Closer Look at Giant Cell Arteritis

At last year’s American College of Rheumatology Annual Meeting, preliminary results of the GiACTA study made a splash among clinicians who deal with giant cell arteritis. The findings offered tangible hope that tocilizumab might be the next step in GCA therapy that rheumatologists have been looking for since prednisone hit the market some 70 years ago.

“We have not identified an effective steroid-sparing medication since prednisone became the standard of therapy in the 1950s,” Kenneth J. Warrington, MD, professor of Medicine and chair of the Division of Rheumatology at the Mayo Clinic in Rochester, Minn., told Healio Rheumatology in an interview. “There have been so many drugs investigated but none were of significant benefit.”
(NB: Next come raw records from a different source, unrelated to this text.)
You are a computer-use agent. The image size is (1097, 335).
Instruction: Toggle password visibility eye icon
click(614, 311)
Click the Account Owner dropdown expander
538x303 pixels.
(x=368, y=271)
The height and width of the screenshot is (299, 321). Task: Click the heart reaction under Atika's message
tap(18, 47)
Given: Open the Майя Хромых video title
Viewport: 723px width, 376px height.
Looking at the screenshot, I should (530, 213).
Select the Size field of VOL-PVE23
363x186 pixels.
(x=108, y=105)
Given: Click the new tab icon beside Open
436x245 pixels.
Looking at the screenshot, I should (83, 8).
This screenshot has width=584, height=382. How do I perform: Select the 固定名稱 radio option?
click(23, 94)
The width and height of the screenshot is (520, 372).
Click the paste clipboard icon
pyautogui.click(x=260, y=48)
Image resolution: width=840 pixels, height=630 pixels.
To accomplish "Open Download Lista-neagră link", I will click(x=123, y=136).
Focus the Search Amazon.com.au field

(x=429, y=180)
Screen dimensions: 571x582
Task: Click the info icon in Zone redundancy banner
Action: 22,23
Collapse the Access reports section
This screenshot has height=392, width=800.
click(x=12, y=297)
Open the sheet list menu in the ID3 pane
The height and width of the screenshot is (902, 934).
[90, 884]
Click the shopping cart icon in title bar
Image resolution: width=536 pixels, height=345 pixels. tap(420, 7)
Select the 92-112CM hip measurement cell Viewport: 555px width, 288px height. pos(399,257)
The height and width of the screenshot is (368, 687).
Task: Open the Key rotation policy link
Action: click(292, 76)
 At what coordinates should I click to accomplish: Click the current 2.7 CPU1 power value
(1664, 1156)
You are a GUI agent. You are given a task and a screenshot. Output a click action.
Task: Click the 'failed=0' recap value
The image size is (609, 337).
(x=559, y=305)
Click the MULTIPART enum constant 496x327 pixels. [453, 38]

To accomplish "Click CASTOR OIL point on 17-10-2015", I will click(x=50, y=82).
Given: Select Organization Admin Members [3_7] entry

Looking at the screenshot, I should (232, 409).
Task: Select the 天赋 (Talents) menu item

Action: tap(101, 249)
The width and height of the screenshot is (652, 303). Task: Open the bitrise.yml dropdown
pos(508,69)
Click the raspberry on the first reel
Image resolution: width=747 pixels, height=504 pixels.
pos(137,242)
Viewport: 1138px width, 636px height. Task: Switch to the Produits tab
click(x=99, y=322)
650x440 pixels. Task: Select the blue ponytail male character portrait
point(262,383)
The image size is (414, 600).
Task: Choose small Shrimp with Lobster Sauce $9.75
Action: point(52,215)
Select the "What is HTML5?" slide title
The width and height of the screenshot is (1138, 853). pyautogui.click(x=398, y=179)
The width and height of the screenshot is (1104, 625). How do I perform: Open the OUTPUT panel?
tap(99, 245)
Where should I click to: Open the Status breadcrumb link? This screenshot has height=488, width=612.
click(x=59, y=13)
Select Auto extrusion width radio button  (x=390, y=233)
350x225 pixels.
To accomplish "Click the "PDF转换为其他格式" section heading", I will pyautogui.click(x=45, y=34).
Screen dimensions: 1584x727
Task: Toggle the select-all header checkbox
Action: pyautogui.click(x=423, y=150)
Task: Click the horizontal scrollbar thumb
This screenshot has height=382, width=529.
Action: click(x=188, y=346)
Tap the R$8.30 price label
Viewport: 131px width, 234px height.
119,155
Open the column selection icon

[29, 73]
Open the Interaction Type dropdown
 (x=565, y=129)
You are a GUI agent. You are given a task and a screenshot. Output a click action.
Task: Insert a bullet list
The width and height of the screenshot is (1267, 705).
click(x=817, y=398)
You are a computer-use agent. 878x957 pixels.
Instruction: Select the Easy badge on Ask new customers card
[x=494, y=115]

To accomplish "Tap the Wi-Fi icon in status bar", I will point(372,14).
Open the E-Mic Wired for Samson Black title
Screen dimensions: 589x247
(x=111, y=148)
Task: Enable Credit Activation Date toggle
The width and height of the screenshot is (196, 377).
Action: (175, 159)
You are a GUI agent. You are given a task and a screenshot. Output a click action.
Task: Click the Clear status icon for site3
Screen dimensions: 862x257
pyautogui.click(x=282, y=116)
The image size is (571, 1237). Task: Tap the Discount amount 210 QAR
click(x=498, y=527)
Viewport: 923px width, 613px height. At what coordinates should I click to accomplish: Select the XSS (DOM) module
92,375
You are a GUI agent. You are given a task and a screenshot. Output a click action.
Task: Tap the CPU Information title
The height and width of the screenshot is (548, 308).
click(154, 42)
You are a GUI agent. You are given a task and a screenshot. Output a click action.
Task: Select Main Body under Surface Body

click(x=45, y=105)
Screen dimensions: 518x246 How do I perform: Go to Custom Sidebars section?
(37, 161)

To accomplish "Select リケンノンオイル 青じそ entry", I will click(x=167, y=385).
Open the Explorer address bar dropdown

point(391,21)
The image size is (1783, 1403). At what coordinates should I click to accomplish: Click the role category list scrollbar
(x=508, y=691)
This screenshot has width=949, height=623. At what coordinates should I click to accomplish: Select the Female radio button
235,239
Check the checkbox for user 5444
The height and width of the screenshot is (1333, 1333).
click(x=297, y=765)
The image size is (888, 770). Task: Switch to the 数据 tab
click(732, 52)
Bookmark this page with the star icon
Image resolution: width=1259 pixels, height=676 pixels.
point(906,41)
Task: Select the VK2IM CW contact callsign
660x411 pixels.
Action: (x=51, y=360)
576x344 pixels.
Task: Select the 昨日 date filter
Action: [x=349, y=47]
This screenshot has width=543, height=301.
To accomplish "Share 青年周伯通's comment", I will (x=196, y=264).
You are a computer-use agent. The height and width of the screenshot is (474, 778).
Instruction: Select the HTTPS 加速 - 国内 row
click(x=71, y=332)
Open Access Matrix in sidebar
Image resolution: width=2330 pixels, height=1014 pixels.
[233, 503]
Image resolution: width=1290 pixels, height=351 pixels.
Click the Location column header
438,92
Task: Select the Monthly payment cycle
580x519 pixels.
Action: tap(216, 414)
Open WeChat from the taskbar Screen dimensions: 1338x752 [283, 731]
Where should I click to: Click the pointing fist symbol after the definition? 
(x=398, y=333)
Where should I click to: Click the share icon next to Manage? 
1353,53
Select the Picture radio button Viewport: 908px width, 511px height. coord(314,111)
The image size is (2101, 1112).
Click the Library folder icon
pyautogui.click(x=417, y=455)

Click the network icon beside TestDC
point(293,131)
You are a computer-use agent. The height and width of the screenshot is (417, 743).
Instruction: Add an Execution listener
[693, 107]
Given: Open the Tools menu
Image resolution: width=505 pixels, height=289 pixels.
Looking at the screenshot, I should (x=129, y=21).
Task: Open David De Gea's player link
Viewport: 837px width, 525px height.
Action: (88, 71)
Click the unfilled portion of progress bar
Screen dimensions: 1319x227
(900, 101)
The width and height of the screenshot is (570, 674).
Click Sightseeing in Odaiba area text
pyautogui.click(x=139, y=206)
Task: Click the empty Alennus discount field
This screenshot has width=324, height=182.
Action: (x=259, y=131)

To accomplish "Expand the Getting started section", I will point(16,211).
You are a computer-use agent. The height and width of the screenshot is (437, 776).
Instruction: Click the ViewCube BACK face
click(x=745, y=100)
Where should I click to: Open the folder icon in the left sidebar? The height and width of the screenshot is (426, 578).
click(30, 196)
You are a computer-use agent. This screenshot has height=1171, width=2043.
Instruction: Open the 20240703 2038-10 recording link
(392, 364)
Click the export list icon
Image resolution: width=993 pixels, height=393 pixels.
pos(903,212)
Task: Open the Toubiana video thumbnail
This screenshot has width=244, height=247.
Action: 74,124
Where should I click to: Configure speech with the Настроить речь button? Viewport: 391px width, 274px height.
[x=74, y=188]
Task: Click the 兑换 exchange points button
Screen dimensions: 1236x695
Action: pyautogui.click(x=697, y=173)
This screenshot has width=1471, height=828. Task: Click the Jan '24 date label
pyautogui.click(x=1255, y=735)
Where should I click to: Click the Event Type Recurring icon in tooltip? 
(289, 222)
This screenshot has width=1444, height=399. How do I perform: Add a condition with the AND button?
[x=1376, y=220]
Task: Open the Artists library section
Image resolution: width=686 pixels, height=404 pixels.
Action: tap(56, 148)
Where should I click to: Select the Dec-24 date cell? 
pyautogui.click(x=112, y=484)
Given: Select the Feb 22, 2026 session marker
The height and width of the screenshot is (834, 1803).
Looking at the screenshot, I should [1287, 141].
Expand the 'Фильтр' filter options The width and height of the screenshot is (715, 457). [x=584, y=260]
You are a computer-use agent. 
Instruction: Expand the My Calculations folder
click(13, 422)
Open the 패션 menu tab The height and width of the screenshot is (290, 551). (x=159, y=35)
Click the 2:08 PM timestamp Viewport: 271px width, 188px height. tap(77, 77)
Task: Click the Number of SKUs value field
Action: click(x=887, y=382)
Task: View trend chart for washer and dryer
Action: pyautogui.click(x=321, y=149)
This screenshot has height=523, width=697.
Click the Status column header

Although the full data set has yet to emerge, there has been enough optimism that other trials of tocilizumab (Actemra/RoActemra, Roche) are underway.

Measuring Advances

A useful way of measuring advances in giant cell arteritis (GCA) was proposed by Peter Grayson, MD, head of the Vasculitis Translational Research Program at the NIH. He suggested that treatment advances in GCA lags years, if not decades, behind the advancements in other forms of vasculitis, particularly small vessel vasculitides.

Gary S. Hoffman, MD, MS, MACR, professor emeritus in the Department of Rheumatic and Immunologic Diseases and founder of the Center for Vasculitis Care and Research at the Cleveland Clinic/Lerner College of Medicine, weighed in. “That is a complex question,” he said. “GCA is a simpler disease than most small vessel vasculitides (SVV), eg, [granulomatosis with polyangiitis] GPA, [Fmicroscopic polyangiitis] MPA, [eosinophilic granulomatosis with polyangiitis] EGPA or Churg Strauss. GCA almost exclusively targets vessels, and the others target tissue parenchyma and vessels.”

According to Hoffman, important strides have been made in all types of vasculitides in recent years.

“The prognosis for GCA is better than for most examples of SVV because deaths from GCA usually do not occur apart from those cases complicated by aortic aneurysms that may dissect or rupture,” he said. “If not diagnosed or properly treated, GPA and MPA are often fatal conditions, but that has changed with better treatment for those diseases.”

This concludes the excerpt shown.